AirBnb

New York City has an Office of Special Enforcement that spends 95% of its time investigating rentals for possible violation of state and local laws — many of which are arranged on websites like AirBnb, Bloomberg reports. And the hotel industry and labor groups are only too eager to help, hiring their own private investigators to rat out AirBnb hosts who flout a ban on short-term sublets.

Why it matters: These self-styled rental vigilantes are just one example of how incumbent industries are leveraging state and local regulators to resist competition from online upstarts and emergent technologies. In other cases, taxi interests have helped ban Uber in places like Nevada, and utilities have worked to stop the spread of rooftop solar panels for residential real estate.

Are these tactics legitimate? The anti-solar campaigns by utilities appear to be naked attempts to buy protection from competition from regulators, but other such efforts seem to have more merit. As the Yale Law & Policy Review puts it, "The short-term rental sector, for example, thrives in the shadow of land-use regulation that . . . restricts supply, drives up costs, and segregates housing from employment and amenities."

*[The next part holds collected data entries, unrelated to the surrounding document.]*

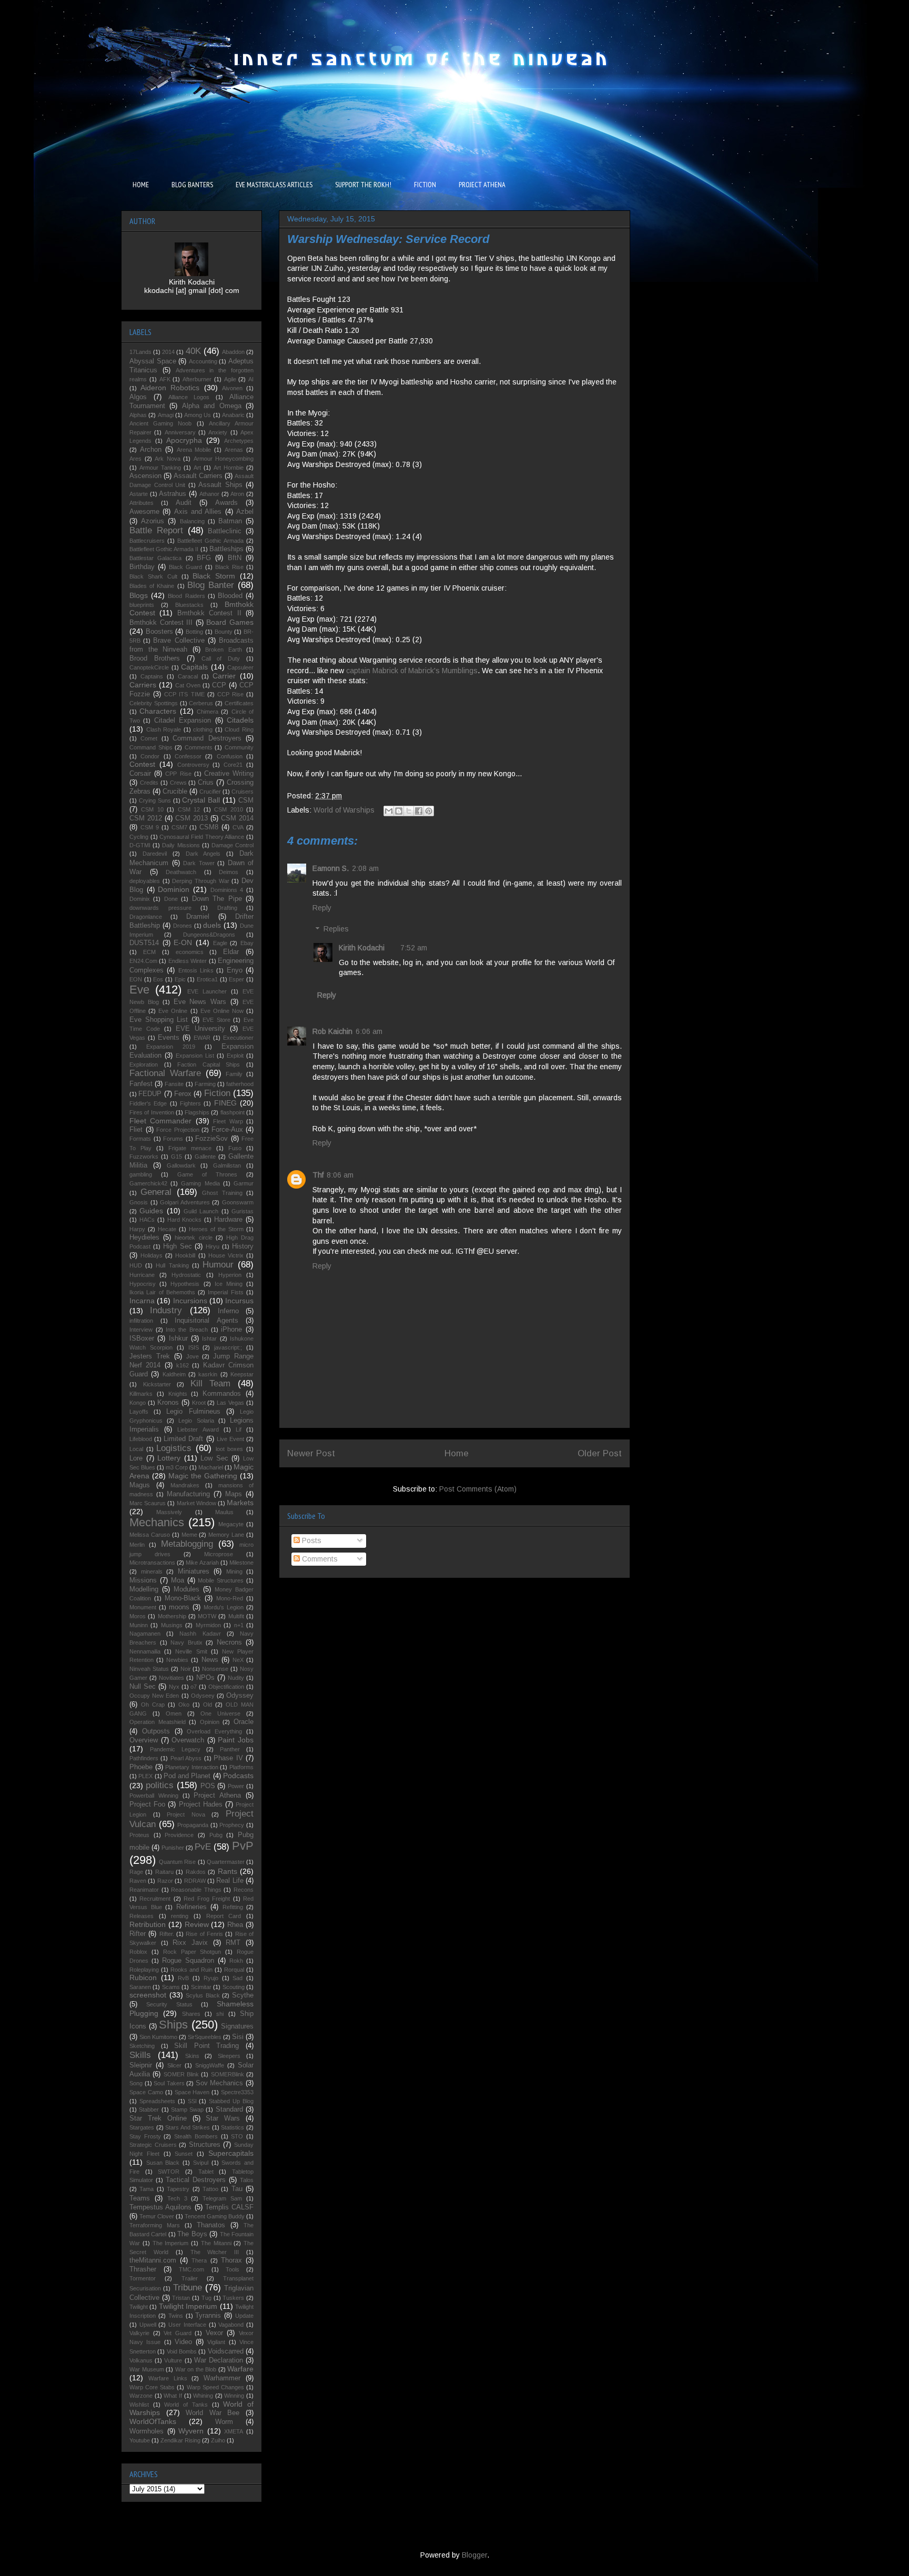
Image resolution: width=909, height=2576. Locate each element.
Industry (166, 1310)
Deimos (228, 872)
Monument (142, 1607)
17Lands (140, 352)
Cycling (138, 837)
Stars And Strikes (187, 2127)
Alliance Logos (189, 397)
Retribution (147, 1924)
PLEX (145, 1776)
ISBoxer (141, 1338)
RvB (183, 1978)
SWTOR (168, 2171)
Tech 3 (177, 2198)
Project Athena (217, 1795)
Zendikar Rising (180, 2440)
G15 (176, 1156)
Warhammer (222, 2378)
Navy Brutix (186, 1642)
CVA (238, 827)
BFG (204, 558)
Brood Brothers (154, 658)
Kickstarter (157, 1384)
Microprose (218, 1554)
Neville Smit (191, 1651)
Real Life (229, 1880)
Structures (204, 2144)
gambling (140, 1174)
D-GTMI (139, 845)
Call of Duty (220, 658)
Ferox (182, 1094)
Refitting (233, 1907)
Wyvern (191, 2431)
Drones (182, 925)
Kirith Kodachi (362, 948)
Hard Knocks (184, 1219)
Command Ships (151, 747)
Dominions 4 (227, 890)
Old (207, 1704)
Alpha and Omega (211, 406)
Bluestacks (189, 605)
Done (171, 899)
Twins (175, 2316)
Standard (229, 2109)
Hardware (228, 1219)
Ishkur (178, 1338)
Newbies (177, 1660)
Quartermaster (226, 1862)
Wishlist (139, 2404)
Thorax (231, 2260)
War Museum (146, 2369)
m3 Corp (177, 1467)
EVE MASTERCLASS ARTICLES (274, 184)
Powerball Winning (153, 1795)
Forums (173, 1138)
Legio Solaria (196, 1420)
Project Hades (201, 1804)
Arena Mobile (194, 450)
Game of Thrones (207, 1174)
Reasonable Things (196, 1890)
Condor (149, 756)
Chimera (207, 711)
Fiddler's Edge (148, 1103)
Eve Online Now (222, 1011)
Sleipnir (140, 2065)
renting (179, 1916)
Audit (183, 502)
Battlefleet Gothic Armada (210, 540)
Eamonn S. (330, 868)
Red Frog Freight (207, 1898)
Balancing (192, 521)
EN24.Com (143, 961)
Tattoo (210, 2189)
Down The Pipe (217, 898)
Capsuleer (240, 667)
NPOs (205, 1677)
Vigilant (216, 2342)
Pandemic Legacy (175, 1749)
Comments (319, 1559)
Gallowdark (181, 1165)
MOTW (207, 1616)
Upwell (147, 2324)
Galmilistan (227, 1165)
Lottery (168, 1458)
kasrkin (207, 1374)
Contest (142, 764)
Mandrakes (184, 1485)
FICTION (425, 184)
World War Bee (212, 2413)
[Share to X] (408, 811)
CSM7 (179, 827)
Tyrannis (208, 2315)
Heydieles (144, 1237)
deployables (144, 881)
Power (236, 1786)
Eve (139, 989)
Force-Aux (227, 1129)
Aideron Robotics (169, 387)
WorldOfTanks (152, 2421)
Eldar (231, 952)
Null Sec (142, 1686)
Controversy (193, 765)
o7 (193, 1686)
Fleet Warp (228, 1121)
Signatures (237, 2026)
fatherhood (240, 1084)
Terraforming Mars (154, 2225)
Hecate (167, 1229)
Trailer (189, 2278)
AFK (164, 379)
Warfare (240, 2369)
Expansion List (195, 1055)
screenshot (147, 1995)
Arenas (234, 450)
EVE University (200, 1028)
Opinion (209, 1722)
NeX (238, 1660)
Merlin (137, 1544)
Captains (151, 676)
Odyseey (203, 1695)
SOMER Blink (181, 2074)
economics (190, 952)
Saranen (140, 1987)
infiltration (141, 1320)
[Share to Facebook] (418, 811)
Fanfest (141, 1084)
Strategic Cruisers (153, 2145)
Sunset (184, 2154)
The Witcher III (214, 2252)
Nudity (236, 1678)
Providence (179, 1835)
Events (168, 1037)
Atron (237, 494)
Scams (171, 1987)
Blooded (230, 596)
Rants (227, 1871)
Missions (143, 1580)
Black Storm (214, 576)
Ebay (247, 943)
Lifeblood (140, 1439)
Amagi (166, 415)
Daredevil (155, 853)
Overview (143, 1740)
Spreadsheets (157, 2101)
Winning (234, 2395)
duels (212, 925)
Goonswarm (238, 1202)
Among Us (197, 415)
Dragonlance (145, 917)
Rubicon (143, 1977)
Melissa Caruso (149, 1535)
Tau (237, 2189)
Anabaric (233, 415)
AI (251, 379)
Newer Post (311, 1453)
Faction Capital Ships (208, 1064)
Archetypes (239, 441)
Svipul (200, 2162)
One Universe (220, 1713)
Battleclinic (224, 531)
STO (237, 2136)
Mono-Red (229, 1598)
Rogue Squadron (188, 1960)
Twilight (138, 2307)
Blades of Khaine (151, 586)
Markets (240, 1502)
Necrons (229, 1642)
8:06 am (340, 1175)
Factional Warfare (165, 1073)
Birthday (142, 567)
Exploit (235, 1055)
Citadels (240, 720)
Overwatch (187, 1740)
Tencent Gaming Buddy (215, 2216)
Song (136, 2083)
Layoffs (138, 1411)
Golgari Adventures (185, 1202)
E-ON (183, 942)
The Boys (192, 2234)
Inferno (228, 1311)
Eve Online (172, 1011)
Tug (206, 2298)
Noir (185, 1669)
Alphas (138, 415)
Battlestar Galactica (155, 558)
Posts (310, 1540)
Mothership (172, 1616)
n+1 (239, 1625)
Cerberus (201, 703)
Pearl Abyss (185, 1758)
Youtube (139, 2440)
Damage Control (232, 845)
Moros (137, 1616)
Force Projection (177, 1130)
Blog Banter (210, 585)
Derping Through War (200, 881)
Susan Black (163, 2162)
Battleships (226, 549)
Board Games (230, 622)
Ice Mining (229, 1284)
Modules (186, 1589)
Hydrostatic (186, 1275)
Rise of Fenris (204, 1934)
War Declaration (218, 2360)
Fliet (136, 1129)
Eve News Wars (200, 1002)
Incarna (142, 1300)
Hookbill (185, 1255)
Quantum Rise (177, 1862)
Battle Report (156, 530)
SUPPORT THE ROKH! (363, 184)
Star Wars (223, 2118)
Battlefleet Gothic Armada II (164, 549)
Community (239, 747)
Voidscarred (226, 2351)
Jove (192, 1356)
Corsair (140, 773)
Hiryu (212, 1246)
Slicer (174, 2065)
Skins (192, 2056)
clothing (203, 729)
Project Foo (147, 1804)
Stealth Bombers (196, 2136)
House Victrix (226, 1255)
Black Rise (229, 567)
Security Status (169, 2004)
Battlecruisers (147, 540)
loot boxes (230, 1449)
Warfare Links (167, 2378)
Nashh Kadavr (199, 1633)
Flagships (197, 1112)
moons (179, 1607)
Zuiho (218, 2440)
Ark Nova (167, 458)
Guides (151, 1210)
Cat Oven (187, 685)
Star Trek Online (158, 2118)
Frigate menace (189, 1148)
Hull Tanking (172, 1265)
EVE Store (216, 1020)
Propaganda (192, 1825)
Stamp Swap (187, 2109)
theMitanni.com (152, 2260)
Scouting (234, 1987)
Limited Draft (183, 1439)
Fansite (174, 1084)
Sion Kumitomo (158, 2037)
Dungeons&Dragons (209, 934)
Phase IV (228, 1758)
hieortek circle (193, 1237)
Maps (233, 1494)
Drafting (227, 908)
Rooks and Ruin (191, 1969)
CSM (246, 800)
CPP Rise (178, 773)
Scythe (243, 1995)
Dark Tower (199, 863)
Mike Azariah (202, 1562)
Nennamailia (144, 1651)
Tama (146, 2189)
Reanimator (144, 1890)
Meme (189, 1535)
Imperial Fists (225, 1292)
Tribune (187, 2288)
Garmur (244, 1183)
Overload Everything (214, 1731)
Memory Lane (226, 1535)
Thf (318, 1175)
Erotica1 (207, 979)
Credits (149, 782)
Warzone (141, 2395)
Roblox (138, 1952)
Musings (172, 1625)
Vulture (173, 2360)
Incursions (190, 1300)
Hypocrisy (142, 1284)
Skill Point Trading (206, 2046)
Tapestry (178, 2189)
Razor (165, 1881)
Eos (158, 979)
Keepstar (242, 1374)
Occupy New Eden (154, 1695)
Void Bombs (182, 2351)
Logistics (173, 1448)
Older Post (600, 1453)
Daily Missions (180, 845)
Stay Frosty (145, 2136)
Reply (321, 908)
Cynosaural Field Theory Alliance (201, 837)
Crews (178, 782)
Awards (226, 502)
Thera (199, 2260)
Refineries (191, 1907)
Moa (177, 1580)
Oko (183, 1704)
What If (173, 2395)
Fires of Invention (151, 1112)
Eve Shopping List (158, 1019)
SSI (192, 2101)
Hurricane (142, 1275)
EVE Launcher (207, 991)
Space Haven (192, 2092)
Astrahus (172, 494)
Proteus (139, 1835)
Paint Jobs (236, 1740)
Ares (135, 458)
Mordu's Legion (224, 1607)
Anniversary (180, 432)
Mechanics (156, 1522)
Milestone (241, 1562)
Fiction (217, 1093)
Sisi (238, 2037)
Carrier (224, 676)
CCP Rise (230, 694)
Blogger (474, 2555)
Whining (203, 2395)
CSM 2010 (228, 809)
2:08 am (365, 868)
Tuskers (233, 2298)
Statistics (232, 2127)
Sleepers (229, 2056)
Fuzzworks (143, 1156)
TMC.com (191, 2269)
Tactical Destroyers (196, 2180)
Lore (136, 1458)
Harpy (137, 1229)
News (209, 1660)
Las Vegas (230, 1402)
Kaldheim (174, 1374)
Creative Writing (229, 773)
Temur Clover (156, 2216)
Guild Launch (201, 1211)
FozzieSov (211, 1138)
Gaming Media (200, 1183)
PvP (243, 1845)
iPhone (231, 1329)
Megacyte (231, 1524)
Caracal (188, 676)
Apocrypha (184, 440)
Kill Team (210, 1383)
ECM (149, 952)
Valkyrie (139, 2333)
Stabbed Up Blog (231, 2101)
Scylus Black (203, 1995)
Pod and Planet (187, 1776)
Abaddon (233, 352)
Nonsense (215, 1669)
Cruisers (242, 791)
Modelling (143, 1589)
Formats (140, 1138)
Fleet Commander (160, 1121)
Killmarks (141, 1394)
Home (457, 1453)
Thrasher (142, 2269)
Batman (230, 521)
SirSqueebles (204, 2037)
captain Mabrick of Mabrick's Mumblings (412, 670)
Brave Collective (178, 640)
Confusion (230, 756)
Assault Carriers (198, 476)
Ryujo (211, 1978)
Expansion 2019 (170, 1046)
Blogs (138, 595)
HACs (147, 1219)
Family (234, 1074)
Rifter (137, 1934)
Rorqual (234, 1969)
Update (244, 2316)
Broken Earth (223, 649)
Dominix (139, 899)
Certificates (239, 703)
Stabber (149, 2109)
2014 (168, 352)
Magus (139, 1485)
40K (193, 351)
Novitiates (171, 1678)
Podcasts (238, 1775)
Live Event (230, 1439)
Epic (180, 979)
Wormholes (146, 2431)
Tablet (206, 2171)
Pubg (216, 1835)
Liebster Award (197, 1429)
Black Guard (185, 567)
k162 (182, 1365)
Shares (191, 2014)
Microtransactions (152, 1562)
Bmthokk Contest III (161, 622)
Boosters (159, 631)
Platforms (241, 1767)
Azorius (152, 521)
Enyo (235, 970)
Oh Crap (153, 1704)
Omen (173, 1713)
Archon (150, 449)
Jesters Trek (149, 1356)
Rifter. (166, 1934)
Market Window (196, 1503)
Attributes (141, 503)
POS (207, 1786)
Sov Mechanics (220, 2083)
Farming (205, 1084)
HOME (141, 184)
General (155, 1192)
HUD (135, 1265)
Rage (136, 1872)
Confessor (188, 756)
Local (136, 1449)
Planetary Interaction (191, 1767)
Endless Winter (187, 961)
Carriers (142, 685)
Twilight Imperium (188, 2306)
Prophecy (231, 1825)
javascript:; (228, 1347)
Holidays (151, 1255)
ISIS (193, 1347)
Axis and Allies (198, 511)
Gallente (205, 1156)
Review (197, 1924)
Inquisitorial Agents (206, 1320)
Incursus (239, 1300)
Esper (236, 979)
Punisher (172, 1847)
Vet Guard (177, 2333)
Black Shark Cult (153, 576)
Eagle (220, 943)
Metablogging (187, 1544)
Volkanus (141, 2360)
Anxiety (217, 432)
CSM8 (208, 827)
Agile (230, 379)
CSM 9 (149, 827)
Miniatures (193, 1571)
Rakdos (196, 1872)
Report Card (223, 1916)
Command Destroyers (207, 738)
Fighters (190, 1103)
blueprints (141, 605)
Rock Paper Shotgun (192, 1952)
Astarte (138, 494)
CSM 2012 (145, 818)
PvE (203, 1847)
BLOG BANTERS (192, 184)
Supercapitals (231, 2153)
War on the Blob (196, 2369)
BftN (234, 558)
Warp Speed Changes (215, 2387)
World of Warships (344, 810)
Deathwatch (181, 872)
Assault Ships (220, 485)
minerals (152, 1571)
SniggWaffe (209, 2065)
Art (197, 467)
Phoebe (141, 1767)
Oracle (244, 1722)
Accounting (203, 361)
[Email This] (388, 811)
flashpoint (232, 1112)
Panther (230, 1749)
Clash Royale (163, 729)
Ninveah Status (149, 1669)
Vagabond (231, 2324)
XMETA (233, 2431)
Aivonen (232, 388)
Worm (224, 2422)
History (243, 1246)
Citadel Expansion (182, 720)
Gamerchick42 (148, 1183)
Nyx (174, 1686)
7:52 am (413, 948)
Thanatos (211, 2225)
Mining (234, 1571)
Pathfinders (143, 1758)
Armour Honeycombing (224, 458)
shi (220, 2014)
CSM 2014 (237, 818)
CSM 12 (189, 809)
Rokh (236, 1961)
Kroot (199, 1402)
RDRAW (195, 1881)
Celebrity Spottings (153, 703)
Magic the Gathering (202, 1476)
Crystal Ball (201, 800)
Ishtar (209, 1338)
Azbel (245, 511)
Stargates (141, 2127)
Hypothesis (184, 1284)
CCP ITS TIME (184, 694)
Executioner (238, 1038)
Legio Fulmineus (193, 1411)
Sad (238, 1978)
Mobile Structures (221, 1580)
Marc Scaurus (147, 1503)
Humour (218, 1265)
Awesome (144, 511)
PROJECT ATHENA (482, 184)
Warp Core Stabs (152, 2387)
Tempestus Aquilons (160, 2207)
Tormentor (142, 2278)
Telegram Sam (222, 2198)
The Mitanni (216, 2243)
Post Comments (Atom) (478, 1489)
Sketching (142, 2046)
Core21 (233, 765)
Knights (177, 1394)
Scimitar (201, 1987)
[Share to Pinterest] (428, 811)
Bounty (224, 631)
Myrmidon (208, 1625)
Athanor (209, 494)
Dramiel (197, 916)
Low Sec (214, 1458)
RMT (233, 1942)
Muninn (138, 1625)
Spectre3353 (237, 2092)
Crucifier (210, 791)
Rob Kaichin (332, 1031)
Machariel (210, 1467)
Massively (169, 1512)
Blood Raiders (186, 596)
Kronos (168, 1402)
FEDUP (149, 1094)
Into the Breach (186, 1329)
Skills (140, 2055)
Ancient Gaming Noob (160, 423)
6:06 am (369, 1031)
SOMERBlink (227, 2074)
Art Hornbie (229, 467)
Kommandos (222, 1393)
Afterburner (197, 379)
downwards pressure (160, 908)
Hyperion (229, 1275)
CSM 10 (152, 809)
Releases (141, 1916)
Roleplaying (144, 1969)
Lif (238, 1429)
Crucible (175, 791)
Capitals (194, 667)
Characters (157, 711)
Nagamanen (144, 1633)
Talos (247, 2180)
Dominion (173, 889)
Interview (141, 1329)
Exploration (143, 1064)
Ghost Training (222, 1193)
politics (160, 1785)
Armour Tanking (160, 467)
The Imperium (171, 2243)
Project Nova (186, 1814)
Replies (336, 929)
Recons (244, 1890)
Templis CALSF (229, 2207)
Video (183, 2342)
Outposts (156, 1731)
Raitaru (164, 1872)
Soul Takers (169, 2083)
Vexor (214, 2333)
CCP (219, 685)
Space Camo (146, 2092)
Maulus (224, 1512)
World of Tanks (185, 2404)
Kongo (137, 1402)
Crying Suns (155, 800)
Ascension (145, 476)
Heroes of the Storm (216, 1229)
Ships (173, 2024)
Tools (232, 2269)
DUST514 (144, 943)
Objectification (226, 1686)
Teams (139, 2198)
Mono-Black (183, 1598)
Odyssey (240, 1695)
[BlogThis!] (398, 811)
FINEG (225, 1103)
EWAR (202, 1038)
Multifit (236, 1616)
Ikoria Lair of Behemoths (162, 1292)
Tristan (181, 2298)
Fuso (234, 1148)
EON (135, 979)
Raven (137, 1881)
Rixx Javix (190, 1942)
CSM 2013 (191, 818)
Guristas (242, 1211)
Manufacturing (188, 1494)
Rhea (235, 1925)
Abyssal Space (152, 361)
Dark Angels (203, 853)
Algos (138, 397)
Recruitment (154, 1898)
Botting (194, 631)
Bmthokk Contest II (209, 613)
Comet (148, 738)
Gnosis (138, 1202)
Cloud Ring (239, 729)
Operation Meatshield (157, 1722)
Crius (206, 782)
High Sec (177, 1246)
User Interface (187, 2324)
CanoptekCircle (149, 667)
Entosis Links (196, 970)
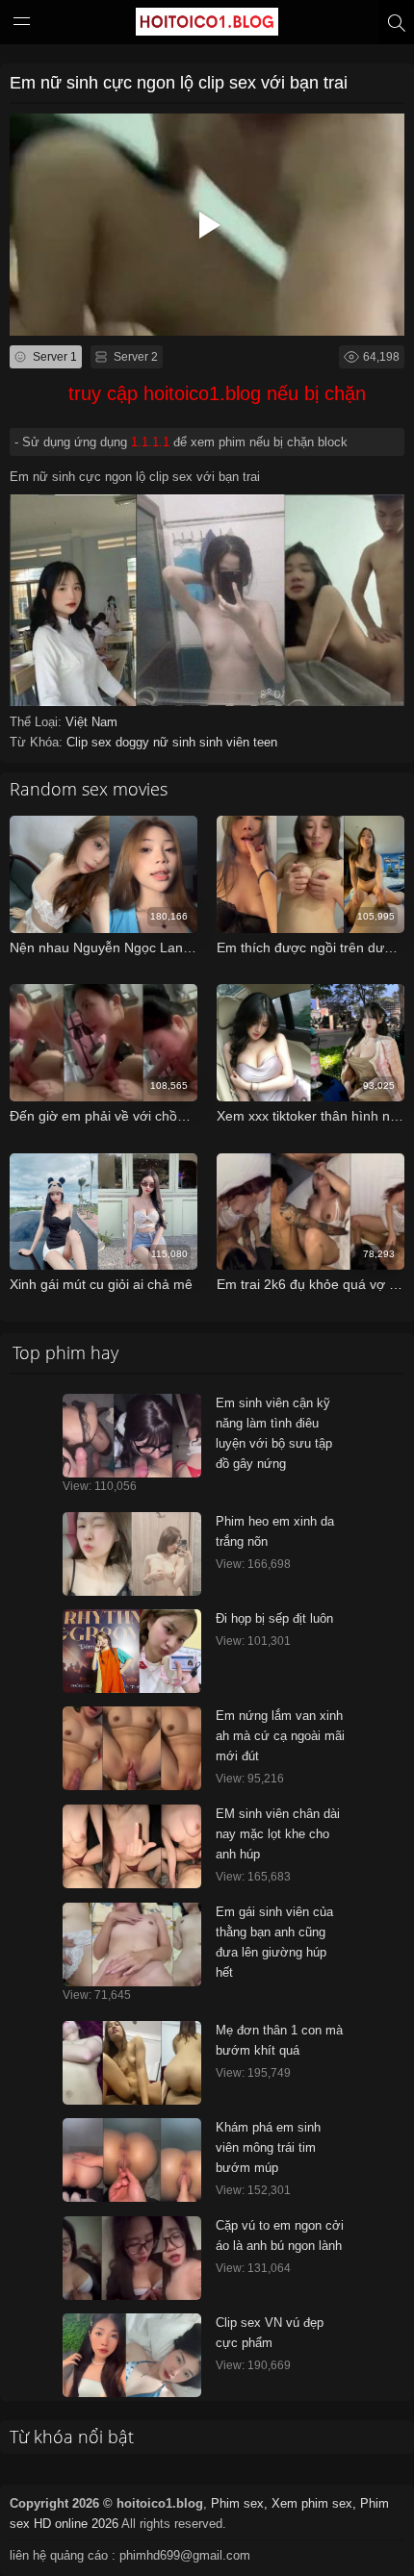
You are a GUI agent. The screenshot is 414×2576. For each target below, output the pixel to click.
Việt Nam (91, 722)
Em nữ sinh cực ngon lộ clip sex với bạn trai (179, 82)
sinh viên (226, 742)
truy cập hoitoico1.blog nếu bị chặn (217, 393)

  • In other words, a company like Airbnb profits by offering suppliers and customers a way to avoid onerous regulation. In some cases, they force a public discussion about the legitimacy of commercial regulations.

All politics is local: There will be no uniform solution. Along with other hot-button issues like police reform and educational access, this debate will unfold differently in different corners of the U.S. and the world.